First, an alternative
The ShippingAddress is very expensive to load and located in a separate table, and a minority of pages use it.
In that case, perhaps ShippingAddress
doesn't belong in Person
in terms of the Business Object model?
For the cases where you need to involve ShippingAddress
as a first-class concept then you can instead define a ShippingAddress
business object, which can of course have a Person
as a dependency if needs be, or better yet just represent Shipping Addresses as a service, load them when needed (based on PersonID or whatever) and directly attach them to the Person
instance.
Second, an exceptional case
If that doesn't / can't float your goat, then let's stick with Lazy Loading.
I slightly disagree with your statement that "from a business logic/consumer/signature perspective there is no reason ShippingAddress
should be any different the eagerly loaded Name property".

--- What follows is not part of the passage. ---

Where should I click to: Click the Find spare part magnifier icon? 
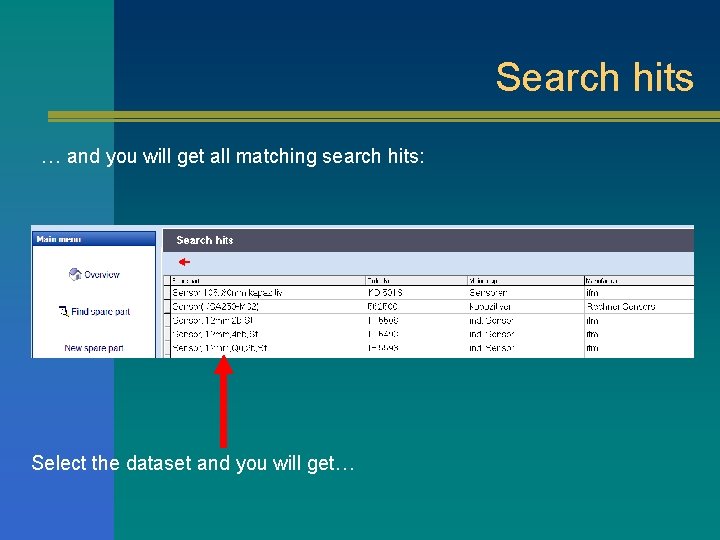click(x=63, y=311)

I totally see the perspective; and in general I would agree - except that in this case you have a specific, real-world situation (horribly slow access to the Shipping Address data store, cannot be changed, these things happen) that unfortunately defies the normal expectancy that if you've seen one getter
, you've seen 'em all :)
So I would say that a client accessing the Address
** property would be surprised to find that it actually involves a separate database hit, especially considering
- The other properties don't
- This is a property on a Business Object, not an obviously "connected" entity.

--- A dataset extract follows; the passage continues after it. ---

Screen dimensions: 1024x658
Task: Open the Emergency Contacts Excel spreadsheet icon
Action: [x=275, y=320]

TL;DR - don't violate POLA - consider what might happen if someone throws a bunch of Person
objects into an XmlSerialiser
....
Third, a suggested approach
If you are going to use lazy loading from the database for Address, I'd recommend one of two approaches, both of which involve making the actual loader itself an explicitly modelled abstraction.
1. Make the loader function an explicit dependency of Person
public Person(int name, etc, IShippingAddressLoader addressLoader)

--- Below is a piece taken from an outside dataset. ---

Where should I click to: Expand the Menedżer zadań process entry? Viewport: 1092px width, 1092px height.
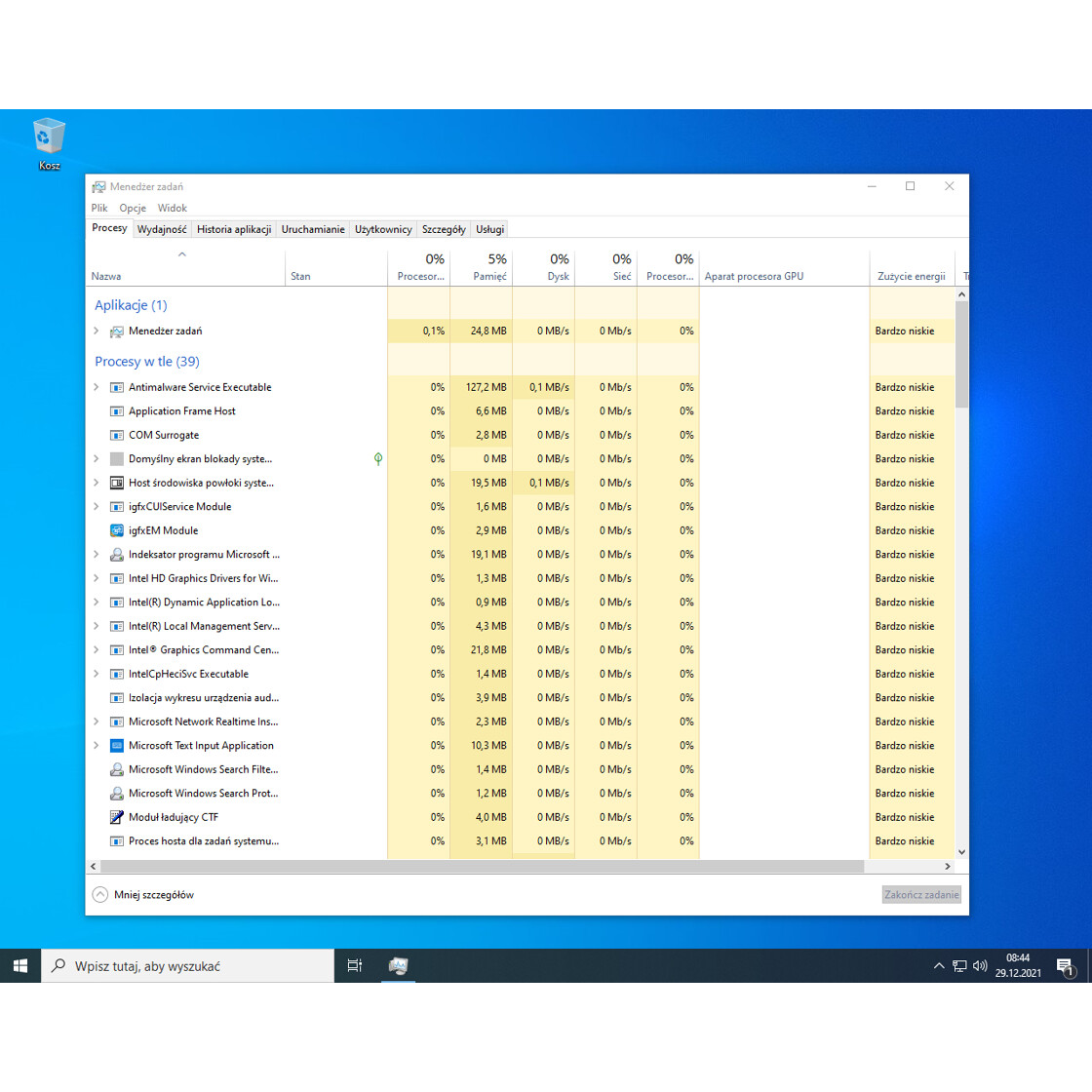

2. Make the loader function an explicit dependency of a LoadAddress() method
public void LoadAddress(IShippingAddressLoader addressLoader)
{
_address=addressLoader.Load(_personID); //or whatever;
}
My reasoning is
In both ways, I think it's more obvious to client code using the Person class that there is "extra" code involved in getting the Shipping Address; and as a bonus it makes the Person
class much more unit-testable because you can mock or stub the loader.
With either approach you don't need to declare _address
itself as Lazy because you have shifted the "laziness" onto an explicit concept (the loader).
When you do find a nice way to cache all of the Addresses (maybe your server gets more RAM, so now it's feasible to load them all into memory at app startup, slap a SqlDependency on them and watch for changes), you only need to change the IShippingAddressLoader implementation, not the Person
class.
Finally, a sneaky attempt
to sell you the first idea by suggesting that you just accept that Shipping Address is a tricky piece of data in your case, and that any code that had to deal with it (controllers or whatnot) just get their own IShippingAddressService
service, e.g
public ShippingConfirmationModel GenerateConfirmationModel(Person person)
{
var shippingAddress = _shippingAddressService.GetByPersonID(person.ID);
person.SetShippingAddress(shippingAddress)
return new ShippingConfirmationModel(person);
}
This frees you from all shenanigans related to lazy loading in the Person class, allows you to implement caching really easily, and also allows you to pass Person objects around safe in the knowledge that you won't accidentally tip over the database when someone decides to serialise all the people :)
**Minor note - if this is the Person's "ShippingAddress" then I would make sure to refer to it always as "ShippingAddress" in the code, as opposed to just "Address" :)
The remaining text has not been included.